═══ Selected extract

And if you are need tips on picking a good viewing spot, check out this authoritative guide on where to go.
The two-stage rocket burns RP-1 fuel -- a high-refined kerosene -- and liquid oxygen during today's nine-minute launch sequence.
Fueling began at 11:47 a.m. EDT (1547 GMT).
Today's flight marks the ninth launch of a Falcon 9 rocket since debuting in June 2010. It's the fourth mission of the improved Falcon 9 v1.1 version, which made its inaugural launch in September from Vandenberg Air Force Base.
For details on the Falcon 9 v1.1, here is part of our story on the rocket stemming from an interview with SpaceX boss Elon Musk in September:
Musk said the redesigned Falcon 9 is the prototype for a reusable rocket SpaceX envisions could drastically reduce launch costs, decreasing the price of a Falcon 9 flight even lower than SpaceX's advertised rate, which undercuts competing rockets, such as the Russian Proton and Europe's Ariane 5 launcher.
It is this version of the Falcon 9 that SpaceX hopes will safely deliver astronauts to orbit on the way to the space station, beginning as soon as 2017.
Reliability is paramount in the launch business, and cost and schedule are right behind in a matrix of concerns for rocket buyers.
Musk said SpaceX answered these appeals, and added power and efficiency to the Falcon 9's Merlin engines to loft heftier payloads into higher orbits.
SpaceX engineers installed a triple-redundant flight computer in the Falcon 9 rocket, adding another level of confidence in the launcher's avionics. They also wrote new software for the computer, which is based on a flight-proven unit from SpaceX's Dragon cargo-carrying space station freighter.
"You could put a bullet hole in any one of the avionics boxes and it would just keep flying," Musk said.
Designers adjusted the connection points between the Falcon 9's first and second stages, replacing nine hardware interfaces and three spring-like pusher elements - pneumatic devices which ensure stage separation occurs - with three connectors with integrated pushers.

══════
═══ Data

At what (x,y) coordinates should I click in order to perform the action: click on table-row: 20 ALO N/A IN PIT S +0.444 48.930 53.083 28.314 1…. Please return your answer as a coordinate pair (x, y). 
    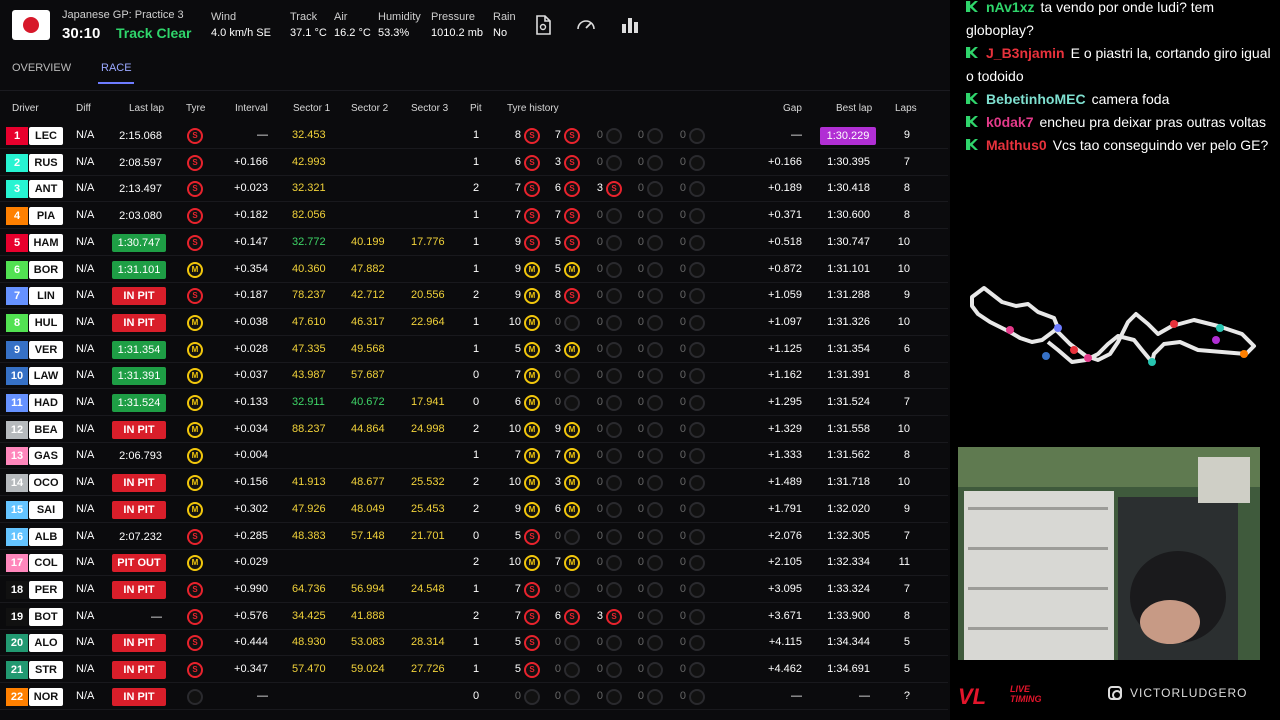
    Looking at the image, I should click on (474, 644).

══════

[Parts of the exercise]
**A)** Does the Falcon 9 launch report agree with each statement below? Answer yes or no for each, quoting the words of the report that decide it.
(i) Fueling began at 11:47 a.m. EDT.
(ii) The Falcon 9 v1.1 made its inaugural launch from Cape Canaveral.
(iii) The redesigned link between the first and second stages uses three connectors with integrated pushers.
**B)** Write the next part of the Falcon 9 launch report, picking up after its final sentence.

[Answer section]
**A)**
(i) Yes: "Fueling began at 11:47 a.m. EDT (1547 GMT)."
(ii) No: "which made its inaugural launch in September from Vandenberg Air Force Base."
(iii) Yes: "with three connectors with integrated pushers."

**B)**
"We go from 12 things that can go wrong to three at the point of staging," Musk said.
The Falcon 9 v1.1 is powered by 10 Merlin 1D engines - nine on the first stage and one on the second stage - each generating 147,000 pounds of sea level thrust. The vacuum-rated upper stage engine, sporting a niobium nozzle to radiate engine heat, produces 161,000 pounds of thrust once out of the atmosphere.
The Merlin 1C engine, used on all five of the Falcon 9's previous missions, was capable of firing with 95,000 pounds of thrust at sea level.
Along with greater performance, the Merlin 1D is easier to manufacture thanks to high-efficiency processes, increased robotic construction and a reduced parts count, according to SpaceX's press kit.
SpaceX upgraded the propellant injection system inside the Merlin 1D, replacing two valves dedicated to fuel and oxidizer with a single unit to improve reliability and save weight.
Musk said the Merlin 1D engine weighs in at less than 1,000 pounds.
"If we don't have the world record for thrust-to-weight ratio, we're very close," Musk said.
Musk's rocket team modified the engine arrangement on the first stage, an effort he said allows engineers to remove aerodynamic manifolds around the perimeter of the rocket.
Earlier Falcon 9s featured a square "tic-tac-toe" layout of the nine first stage engines arrayed in a three-by-three pattern. The Falcon 9 v1.1 uses what SpaceX calls an "octaweb" design, with eight engines surrounding a center engine in a circular pattern.
According to Musk, engineers installed ablative bumpers between the engines to prevent a mishap with one engine from damaging another.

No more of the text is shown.